Efforts to recycle cigarette butts light up


By Shaun Curry, AFP/Getty Images

Cigarette butts often the world's most littered item, are the targets of new recycling efforts. This month in Canada, a private company announced it's working with an unnamed tobacco company to recycle the toxic butts into plastic pallets for industrial use.

TerraCycle, a company with offices in 2o countries that takes hard-to-recycle waste, will expand into butts and filters. It will give people free prepaid UPS shipping labels to mail the waste they've collected as well as points (equal to $1 per pound of waste received) they can donate to a charity of their choice.

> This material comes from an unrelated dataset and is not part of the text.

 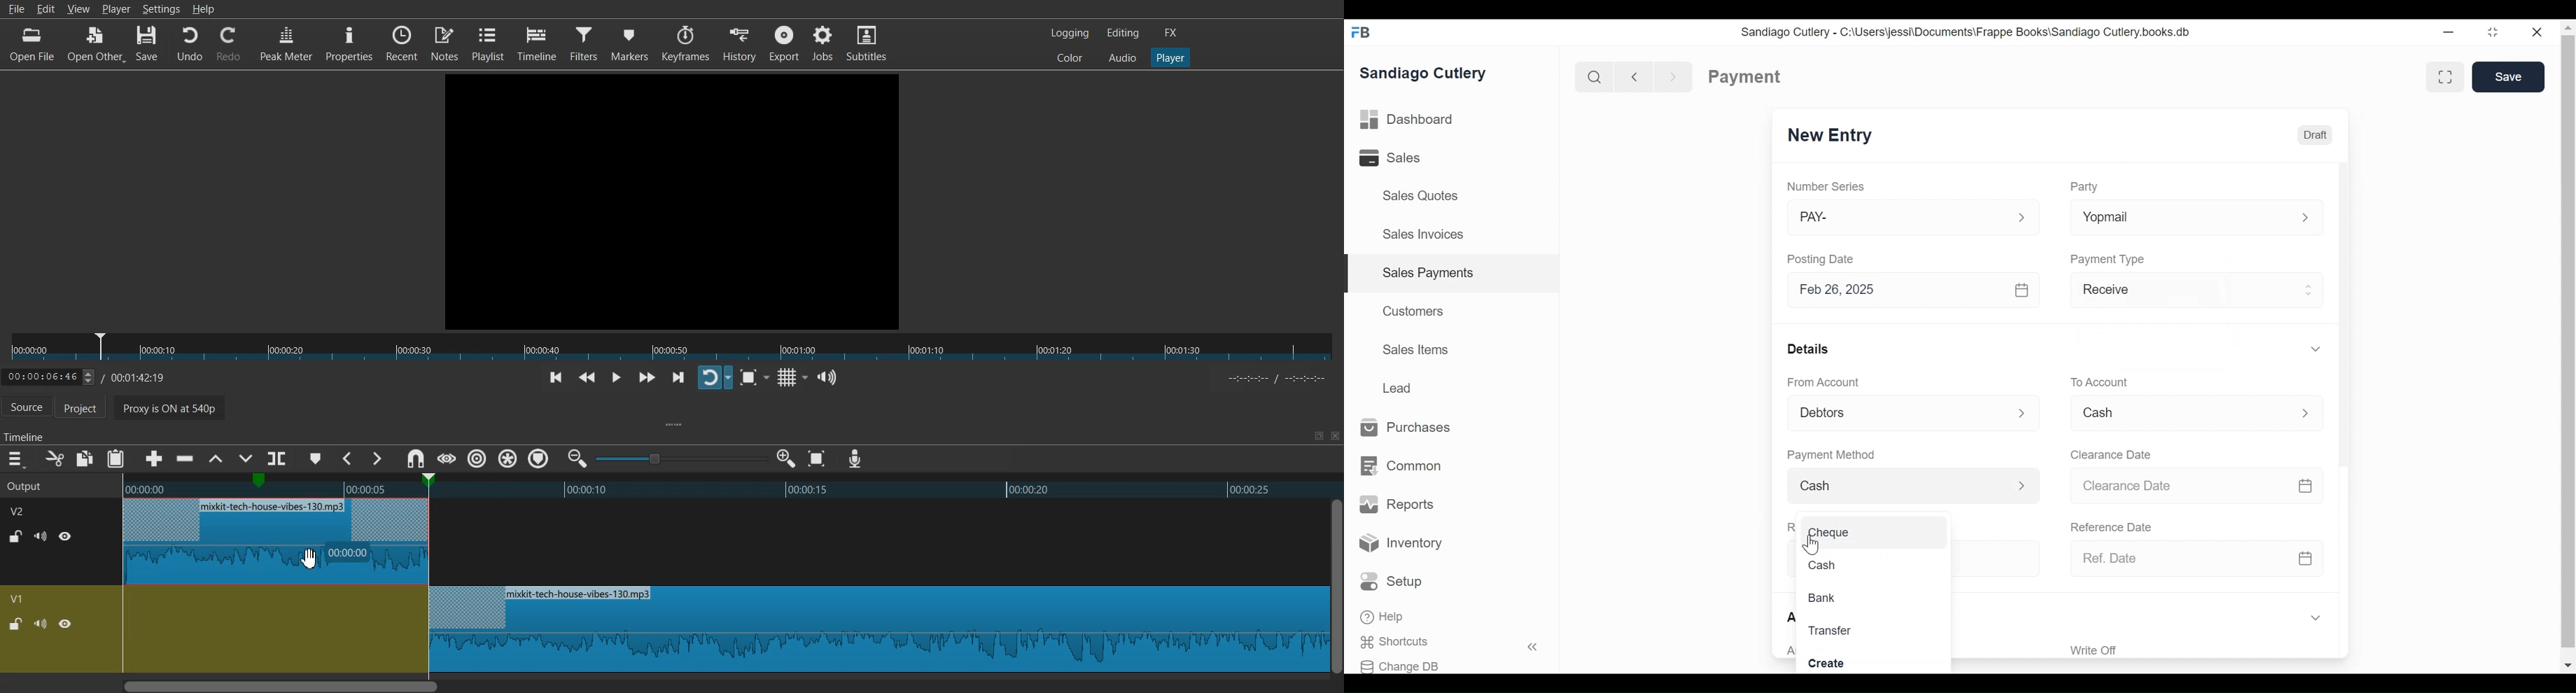 I want to click on Ref. Date, so click(x=2178, y=558).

"As a company committed to recycling waste streams that others deem worthless or unsavory, cigarette waste will help to promote our belief that everything can and should be recycled," Toronto native and TerraCycle founder Tom Szaky said in announcing the program.

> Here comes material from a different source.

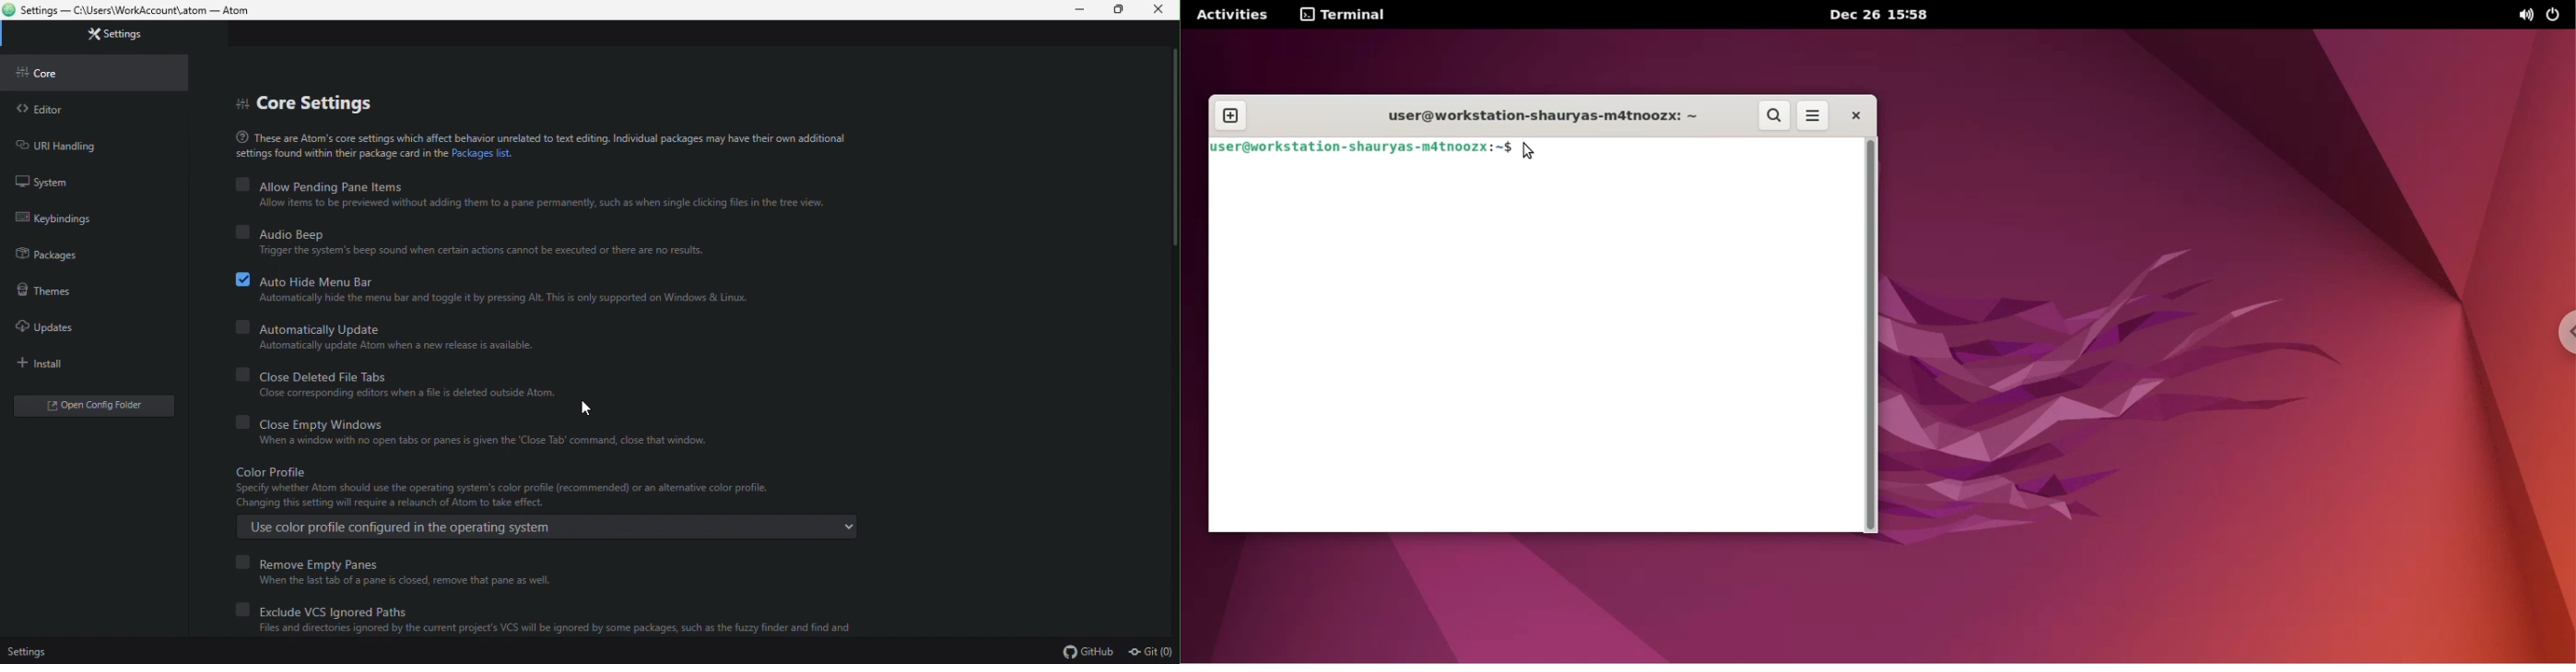  Describe the element at coordinates (89, 407) in the screenshot. I see `open config editor` at that location.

TerraCycle joins other nascent efforts to recycle cigarette butts which, contrary to what many smokers may think, are not biodegradable. Rather, they're made from cellulose acetate, a plastic that absorbs tobacco "tar" and can leach a cigarette's toxic chemicals into the environment as it slowly breaks down.

In New York, Assemblyman Michael DenDekker, a former smoker, has proposed a bill that would create a statewide cigarette butt recycling program. He said New York City alone spends more than $250,000 each year to dispose of cigarette butts.

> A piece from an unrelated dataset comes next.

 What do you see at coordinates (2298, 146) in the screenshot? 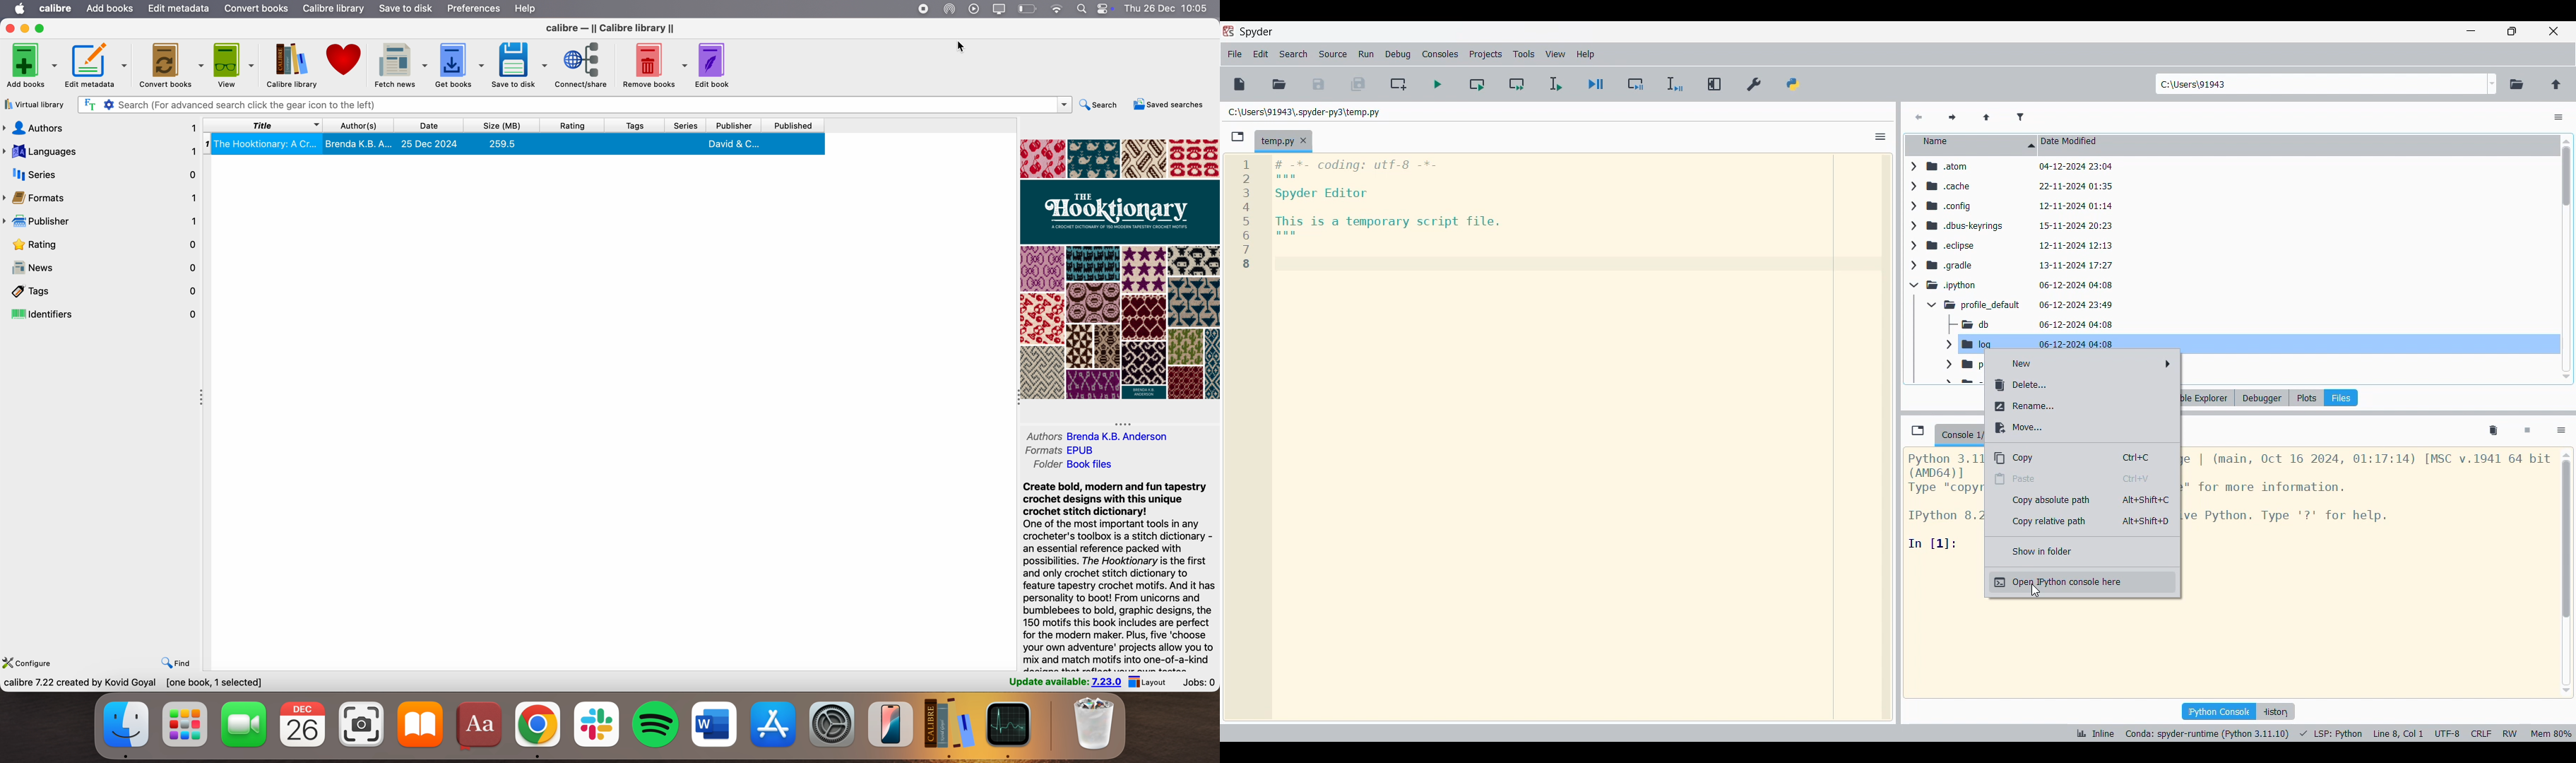
I see `Date modified column` at bounding box center [2298, 146].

San Francisco issued a 20-cent per pack "litter abatement fee" on cigarettes in July 2009. Philip Morris USA, the nation's largest tobacco manufacturer, sued, arguing the fee was really a cigarette "tax in disguise" that required voter approval. Last year, however, San Francisco Superior Court Judge Ronald E. Quidachay upheld the city's fee.

In Japan, students are taking cigarette butts and -- after a employing a technique developed by scientists to reduce harmful toxins -- weaving them into fabric for T-shirts, according to the Asahi Shimbun.

A study published in 2010 found that the cigarette butts can be recycled to make steel stronger. Chinese researchers said butts contain nine chemicals, including nicotine, that protect a type of steel from rusting under even harsh conditions. Their cigarette-derived cocktail reduced corrosion between 90% and 94%.

The scientists from Xi'an Jiaotong University, whose work appeared in the American Chemical Society's Industrial & Engineering Chemistry Research, said this steel (N80) is used widely in the oil industry.